= Beginning of Section =

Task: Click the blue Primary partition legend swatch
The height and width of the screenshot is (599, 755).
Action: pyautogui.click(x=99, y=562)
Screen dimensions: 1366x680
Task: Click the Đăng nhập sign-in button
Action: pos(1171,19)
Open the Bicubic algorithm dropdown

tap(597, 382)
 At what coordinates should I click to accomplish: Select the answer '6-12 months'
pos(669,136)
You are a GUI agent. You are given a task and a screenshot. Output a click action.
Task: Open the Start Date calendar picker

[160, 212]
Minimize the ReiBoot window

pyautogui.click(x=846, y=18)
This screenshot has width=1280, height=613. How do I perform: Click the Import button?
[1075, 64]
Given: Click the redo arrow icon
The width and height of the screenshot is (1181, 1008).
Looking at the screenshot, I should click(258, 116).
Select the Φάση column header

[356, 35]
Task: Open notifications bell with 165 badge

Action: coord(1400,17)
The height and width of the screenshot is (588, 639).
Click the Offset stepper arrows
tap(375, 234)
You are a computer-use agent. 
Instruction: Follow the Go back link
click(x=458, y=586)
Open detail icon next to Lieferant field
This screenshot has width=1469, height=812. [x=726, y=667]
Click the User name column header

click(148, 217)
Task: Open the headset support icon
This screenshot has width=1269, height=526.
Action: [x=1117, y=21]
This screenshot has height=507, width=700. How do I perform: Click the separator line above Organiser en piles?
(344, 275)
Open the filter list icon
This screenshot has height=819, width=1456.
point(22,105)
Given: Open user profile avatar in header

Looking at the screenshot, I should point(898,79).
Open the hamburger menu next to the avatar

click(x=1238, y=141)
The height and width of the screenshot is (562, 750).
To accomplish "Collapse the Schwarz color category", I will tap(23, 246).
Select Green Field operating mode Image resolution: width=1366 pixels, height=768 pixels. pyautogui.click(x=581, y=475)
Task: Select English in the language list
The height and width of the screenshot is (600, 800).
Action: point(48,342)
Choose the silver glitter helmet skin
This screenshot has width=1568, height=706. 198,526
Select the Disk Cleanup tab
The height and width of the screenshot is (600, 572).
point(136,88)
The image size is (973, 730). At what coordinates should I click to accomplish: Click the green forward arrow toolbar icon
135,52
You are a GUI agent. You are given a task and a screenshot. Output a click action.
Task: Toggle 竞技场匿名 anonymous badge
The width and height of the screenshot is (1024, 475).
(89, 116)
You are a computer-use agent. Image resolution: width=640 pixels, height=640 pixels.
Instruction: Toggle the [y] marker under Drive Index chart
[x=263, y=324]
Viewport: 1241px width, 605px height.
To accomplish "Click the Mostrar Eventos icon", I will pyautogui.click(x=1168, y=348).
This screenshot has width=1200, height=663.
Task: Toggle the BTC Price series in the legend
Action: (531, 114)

= End of Section =

What you have to do.
Give back all the material, with each line exactly as it stands.

Response area.
Task: Click the blue Primary partition legend swatch
The height and width of the screenshot is (599, 755).
Action: pyautogui.click(x=99, y=562)
Screen dimensions: 1366x680
Task: Click the Đăng nhập sign-in button
Action: pos(1171,19)
Open the Bicubic algorithm dropdown

tap(597, 382)
 At what coordinates should I click to accomplish: Select the answer '6-12 months'
pos(669,136)
You are a GUI agent. You are given a task and a screenshot. Output a click action.
Task: Open the Start Date calendar picker

[160, 212]
Minimize the ReiBoot window

pyautogui.click(x=846, y=18)
This screenshot has width=1280, height=613. How do I perform: Click the Import button?
[1075, 64]
Given: Click the redo arrow icon
The width and height of the screenshot is (1181, 1008).
Looking at the screenshot, I should click(258, 116).
Select the Φάση column header

[356, 35]
Task: Open notifications bell with 165 badge

Action: coord(1400,17)
The height and width of the screenshot is (588, 639).
Click the Offset stepper arrows
tap(375, 234)
You are a computer-use agent. 
Instruction: Follow the Go back link
click(x=458, y=586)
Open detail icon next to Lieferant field
This screenshot has width=1469, height=812. [x=726, y=667]
Click the User name column header

click(148, 217)
Task: Open the headset support icon
This screenshot has width=1269, height=526.
Action: [x=1117, y=21]
This screenshot has height=507, width=700. How do I perform: Click the separator line above Organiser en piles?
(344, 275)
Open the filter list icon
This screenshot has height=819, width=1456.
point(22,105)
Given: Open user profile avatar in header

Looking at the screenshot, I should point(898,79).
Open the hamburger menu next to the avatar

click(x=1238, y=141)
The height and width of the screenshot is (562, 750).
To accomplish "Collapse the Schwarz color category", I will tap(23, 246).
Select Green Field operating mode Image resolution: width=1366 pixels, height=768 pixels. pyautogui.click(x=581, y=475)
Task: Select English in the language list
The height and width of the screenshot is (600, 800).
Action: point(48,342)
Choose the silver glitter helmet skin
This screenshot has width=1568, height=706. 198,526
Select the Disk Cleanup tab
The height and width of the screenshot is (600, 572).
point(136,88)
The image size is (973, 730). At what coordinates should I click to accomplish: Click the green forward arrow toolbar icon
135,52
You are a GUI agent. You are given a task and a screenshot. Output a click action.
Task: Toggle 竞技场匿名 anonymous badge
The width and height of the screenshot is (1024, 475).
(89, 116)
You are a computer-use agent. Image resolution: width=640 pixels, height=640 pixels.
Instruction: Toggle the [y] marker under Drive Index chart
[x=263, y=324]
Viewport: 1241px width, 605px height.
To accomplish "Click the Mostrar Eventos icon", I will pyautogui.click(x=1168, y=348).
This screenshot has width=1200, height=663.
Task: Toggle the BTC Price series in the legend
Action: (531, 114)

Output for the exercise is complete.